The euro was also under pressure as expectations gathered
pace that the European Central Bank would opt for an aggressive
interest rate cut later this week to shore up its flagging
economy.
European shares retreated in early trade as investors
continued to digest Friday's dismal U.S. payrolls data, which
showed the world's largest economy lost over one million jobs in
the final two months of the year.
The jobs figures added to the torrent of woeful economic
data from around the globe that has smothered a budding revival
of risk appetite since the start of the year.

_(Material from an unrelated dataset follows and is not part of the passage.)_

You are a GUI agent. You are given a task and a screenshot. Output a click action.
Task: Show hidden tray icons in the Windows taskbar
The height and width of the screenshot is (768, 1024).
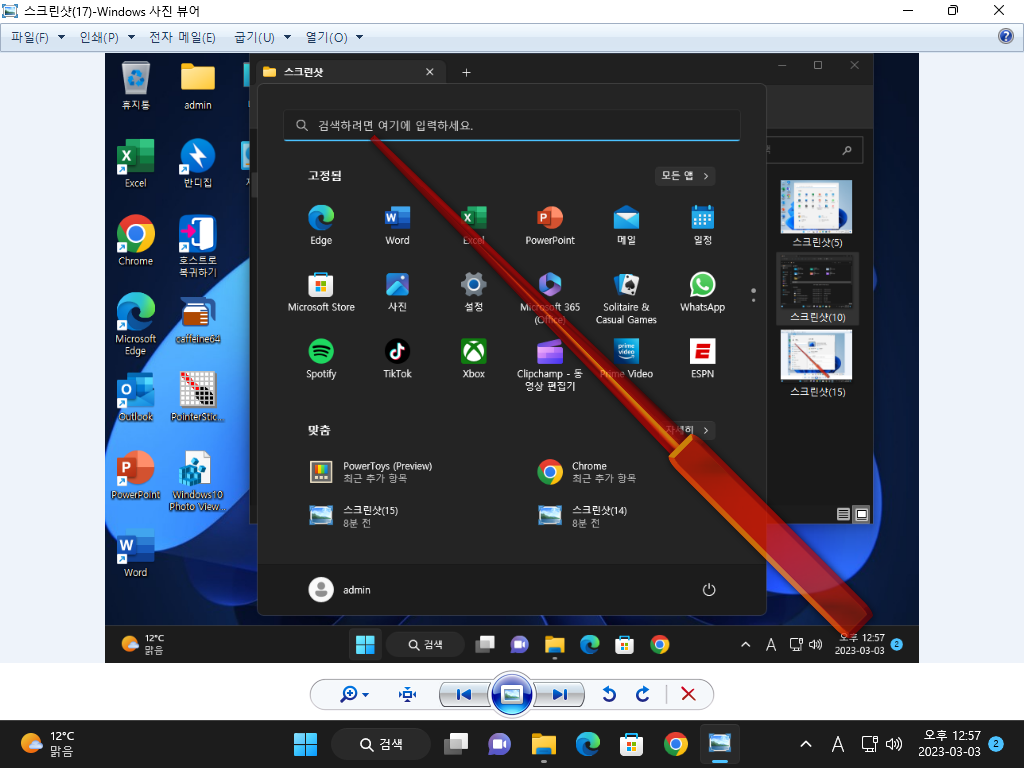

Heightened risk aversion boosted demand for the low-yielding
yen, as well as the U.S. dollar, as investors rushed towards
safer assets and unwound carry trades, where money is borrowed
in yen to invest in high-yielding assets.

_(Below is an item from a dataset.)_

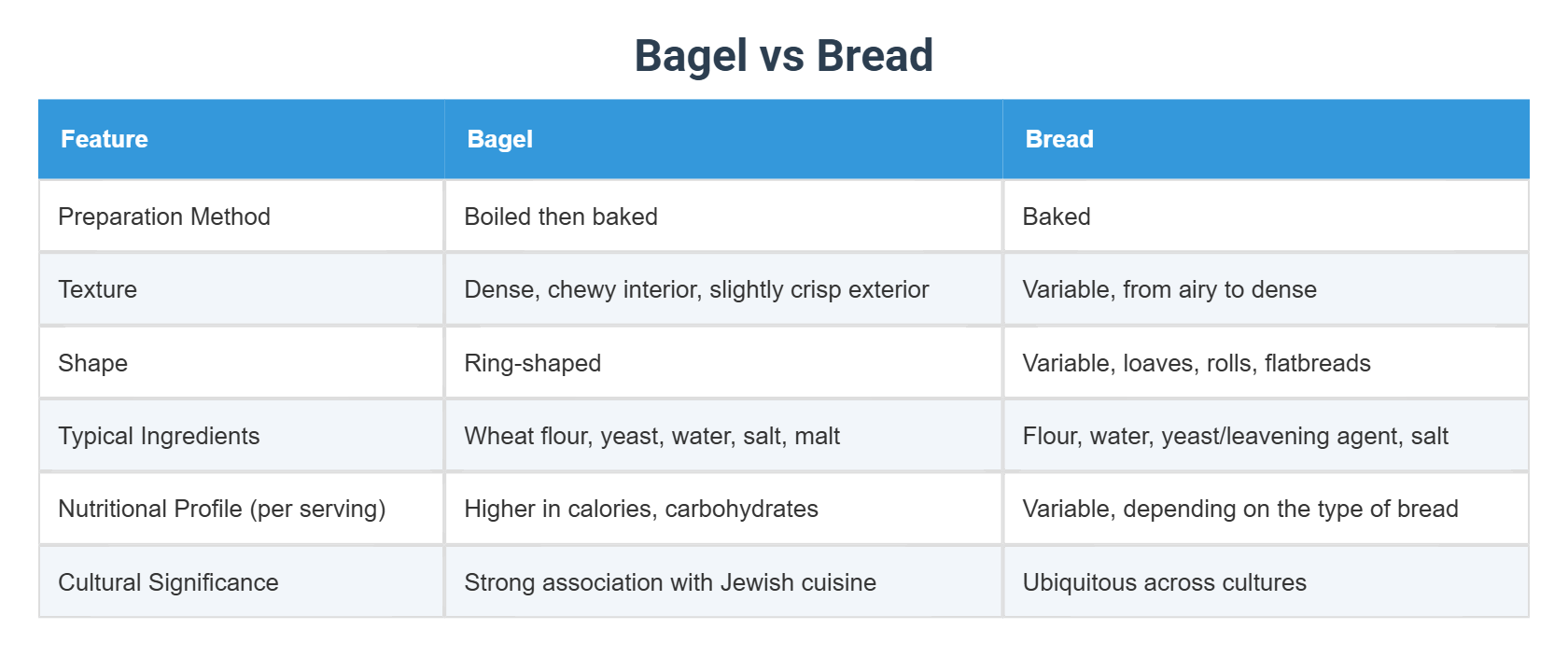
Task: Click Wheat flour, yeast, water cell
Action: 651,436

"The U.S. payrolls numbers were pretty dreadful and helped
underline fears that the U.S. labour market is undergoing a
severe deterioration, knocking market confidence and helping to
fuel yen gains," BTM-UFJ currency economist Lee Hardman.
At 0830, the euro shed 0.7 percent against both the dollar
and yen to $1.3342 <EUR=> and 120.12 yen <EURJPY=R>, a one-month
low.
The dollar also fell against the yen, losing 0.2 percent to
90.08 <JPY=>.
The market's main focus this week will be on the European
Central Bank interest rate decision on Thursday, with markets
increasingly speculating that rate-setters will opt for a 50
basis point cut in response to recent weak data.
"Going into the meeting, the euro will be under pressure as
the market expects the ECB will cut by 50 basis points as
economic data argues in favour of aggressive easing," BTM-UFJ's
Hardman said.
Currency strategists at Calyon said they are expecting a
more modest quarter-point cut, but even a smaller-than-expected
move would be a negative for the euro "as the market punishes
the ECB for its lack of action".
The higher-yielding Australian dollar also fell sharply,
losing 1.7 percent against the U.S. dollar to $0.6904 <AUD=>,
weighed by risk aversion and falling commodity prices.
"Weakness in the equity markets has generally led to a
weaker tone for the Australian dollar," Bank of America currency
analyst David Powell said.
A weak Australian jobs survey on Monday also pressured the
currency, showing job advertisements slumped to recessionary
levels in December. This added to concerns that unemployment is
set to rise sharply and underlining the case for more interest
rate cuts in Australia [].
Among other news, the Russian central bank staged the latest
in a series of mini-devaluations of its currency as it allowed
the rouble to weaken for the second day running [].